• **Study material**:

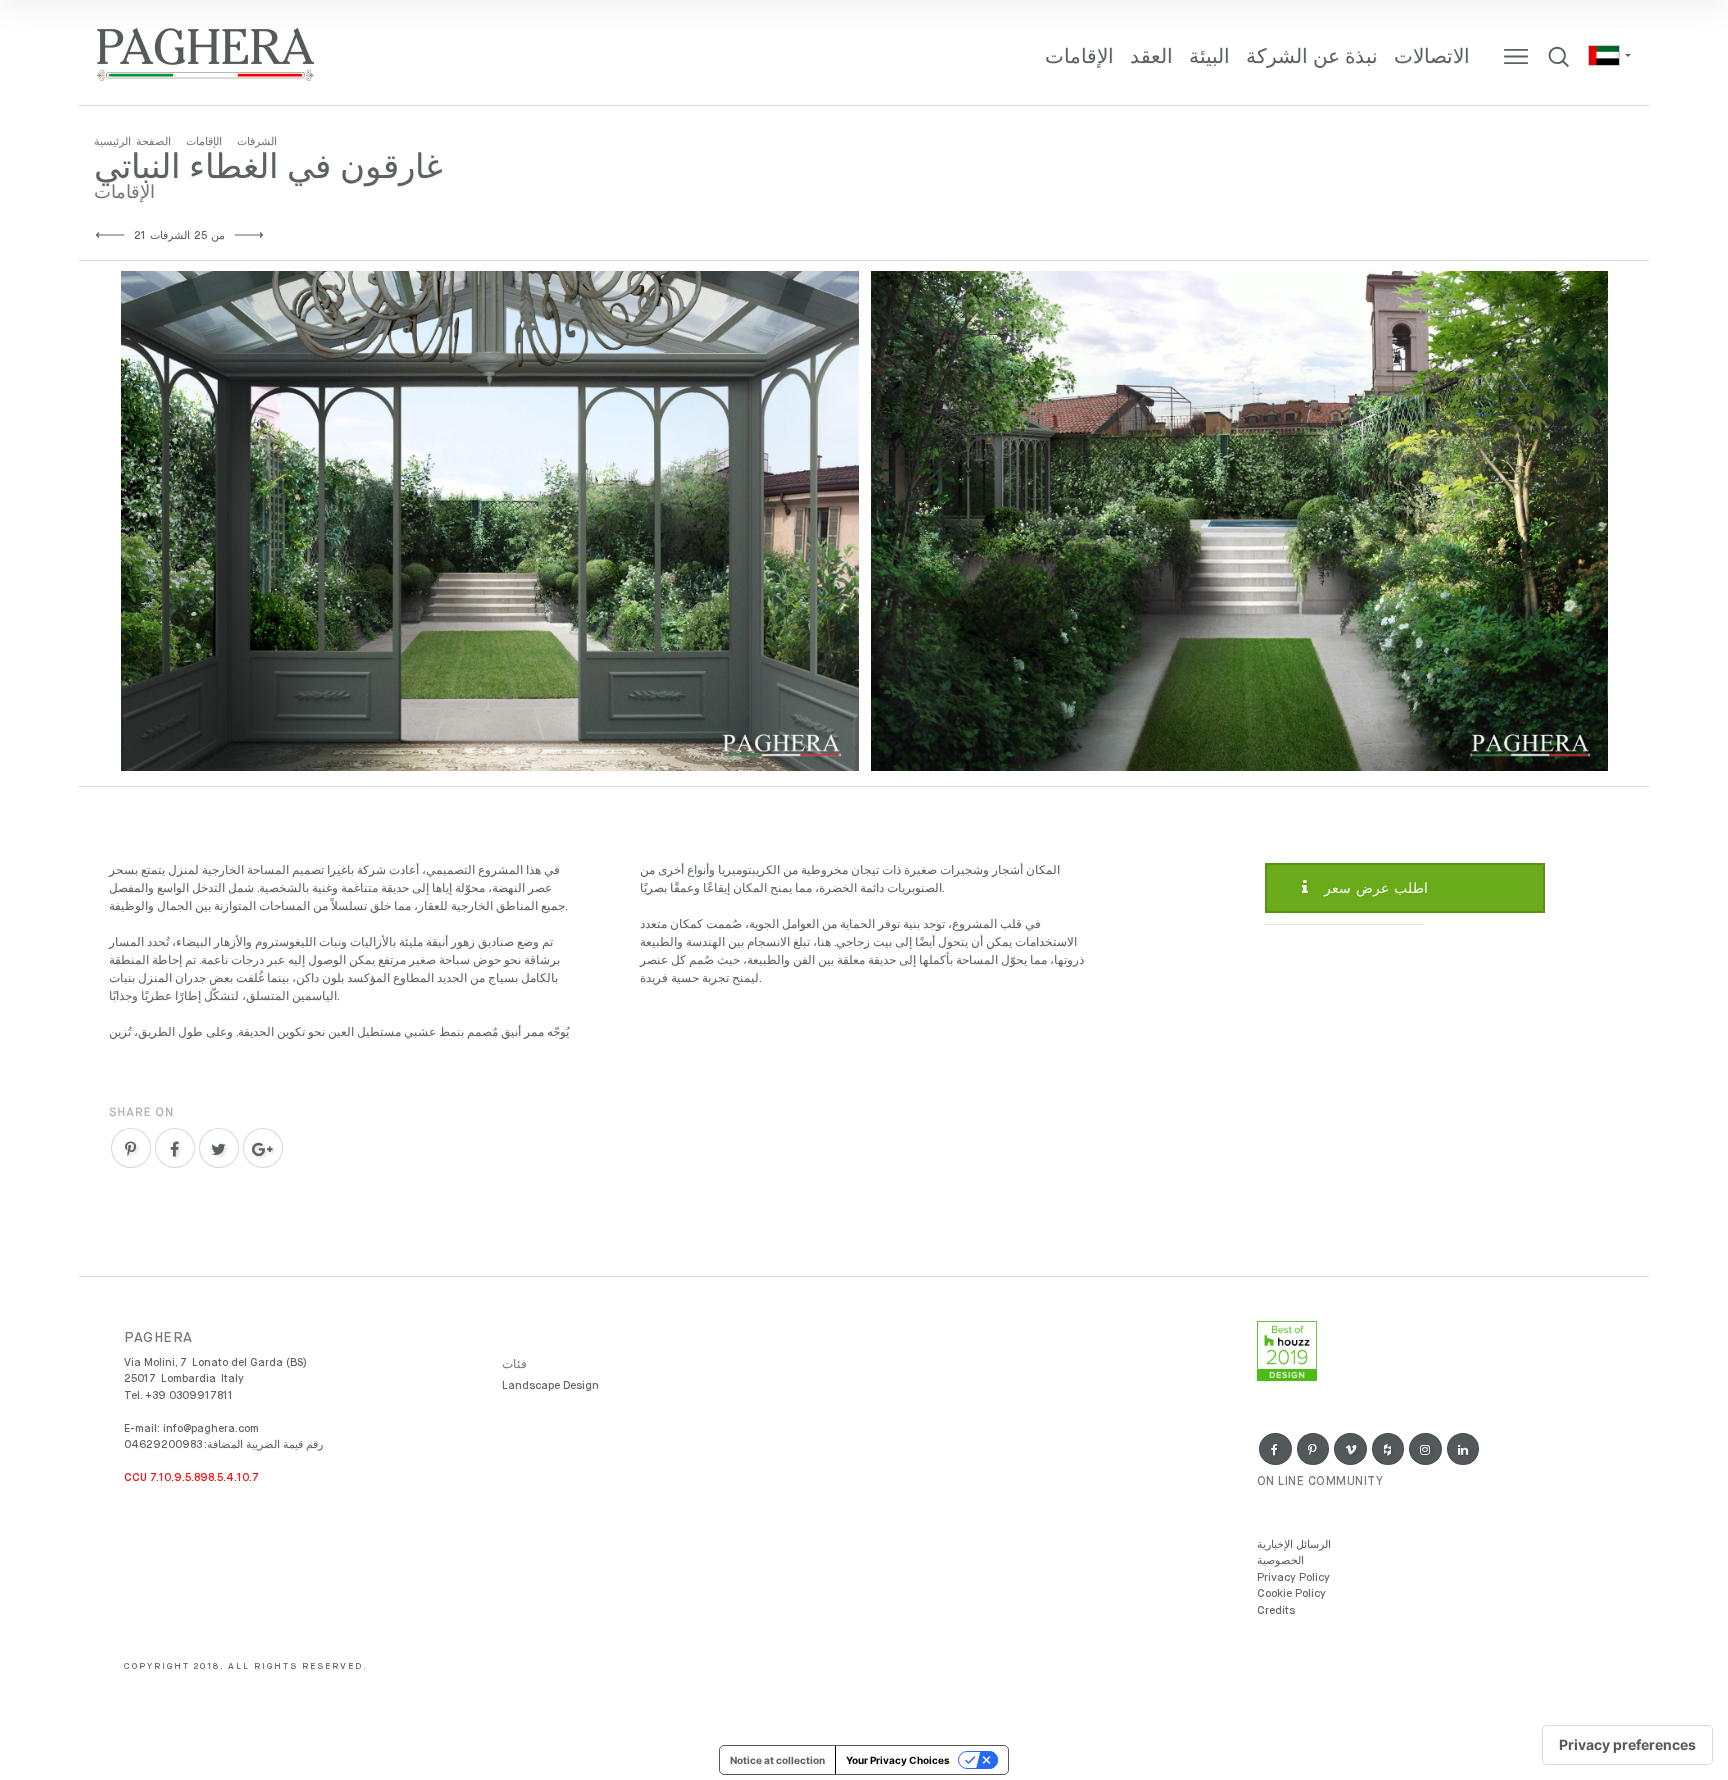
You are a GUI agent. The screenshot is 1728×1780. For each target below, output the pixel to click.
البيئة (1209, 57)
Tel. (178, 1395)
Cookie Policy (1291, 1593)
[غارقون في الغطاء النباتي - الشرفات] (490, 521)
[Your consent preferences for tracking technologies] (1627, 1745)
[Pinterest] (131, 1148)
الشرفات (257, 141)
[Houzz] (1388, 1449)
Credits (1276, 1610)
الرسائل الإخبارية (1294, 1544)
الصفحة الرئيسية (132, 141)
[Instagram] (1425, 1449)
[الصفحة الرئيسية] (206, 55)
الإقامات (1079, 57)
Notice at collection (777, 1760)
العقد (1151, 57)
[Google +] (263, 1148)
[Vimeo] (1350, 1449)
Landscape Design (550, 1385)
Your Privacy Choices (898, 1760)
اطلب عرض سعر (1373, 889)
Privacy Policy (1293, 1577)
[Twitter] (219, 1148)
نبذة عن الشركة (1312, 57)
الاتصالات (1432, 57)
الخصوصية (1280, 1560)
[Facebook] (175, 1148)
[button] (1608, 55)
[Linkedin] (1463, 1449)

• **Work task**: From the line that holds "اطلب عرض سعر (1373, 889)" down to the last line of the material, copy every line exactly and add nothing.

• **Answer for this exercise**:
اطلب عرض سعر (1373, 889)
Privacy Policy (1293, 1577)
[Twitter] (219, 1148)
نبذة عن الشركة (1312, 57)
الاتصالات (1432, 57)
الخصوصية (1280, 1560)
[Facebook] (175, 1148)
[button] (1608, 55)
[Linkedin] (1463, 1449)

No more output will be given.